Restate the entries below verbatim.

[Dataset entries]
::::::
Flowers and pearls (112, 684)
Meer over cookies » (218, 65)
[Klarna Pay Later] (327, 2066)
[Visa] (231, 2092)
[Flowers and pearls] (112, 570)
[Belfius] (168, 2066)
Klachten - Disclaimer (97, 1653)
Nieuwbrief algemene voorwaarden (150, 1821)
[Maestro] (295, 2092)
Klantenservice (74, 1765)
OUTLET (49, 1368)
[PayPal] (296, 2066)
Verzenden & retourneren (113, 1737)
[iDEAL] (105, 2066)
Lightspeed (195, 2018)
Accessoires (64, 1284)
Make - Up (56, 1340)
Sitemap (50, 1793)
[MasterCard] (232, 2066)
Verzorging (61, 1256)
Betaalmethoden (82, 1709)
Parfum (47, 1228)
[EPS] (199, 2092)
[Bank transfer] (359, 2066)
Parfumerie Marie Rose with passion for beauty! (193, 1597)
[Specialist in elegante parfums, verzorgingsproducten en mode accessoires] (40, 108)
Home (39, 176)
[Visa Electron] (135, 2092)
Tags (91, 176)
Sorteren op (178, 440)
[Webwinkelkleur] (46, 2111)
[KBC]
::::::
■ RESPONSE TO THE TASK:
Flowers and pearls (112, 684)
Meer over cookies » (218, 65)
[Klarna Pay Later] (327, 2066)
[Visa] (231, 2092)
[Flowers and pearls] (112, 570)
[Belfius] (168, 2066)
Klachten - Disclaimer (97, 1653)
Nieuwbrief algemene voorwaarden (150, 1821)
[Maestro] (295, 2092)
Klantenservice (74, 1765)
OUTLET (49, 1368)
[PayPal] (296, 2066)
Verzenden & retourneren (113, 1737)
[iDEAL] (105, 2066)
Lightspeed (195, 2018)
Accessoires (64, 1284)
Make - Up (56, 1340)
Sitemap (50, 1793)
[MasterCard] (232, 2066)
Verzorging (61, 1256)
Betaalmethoden (82, 1709)
Parfum (47, 1228)
[EPS] (199, 2092)
[Bank transfer] (359, 2066)
Parfumerie Marie Rose with passion for beauty! (193, 1597)
[Specialist in elegante parfums, verzorgingsproducten en mode accessoires] (40, 108)
Home (39, 176)
[Visa Electron] (135, 2092)
Tags (91, 176)
Sorteren op (178, 440)
[Webwinkelkleur] (46, 2111)
[KBC]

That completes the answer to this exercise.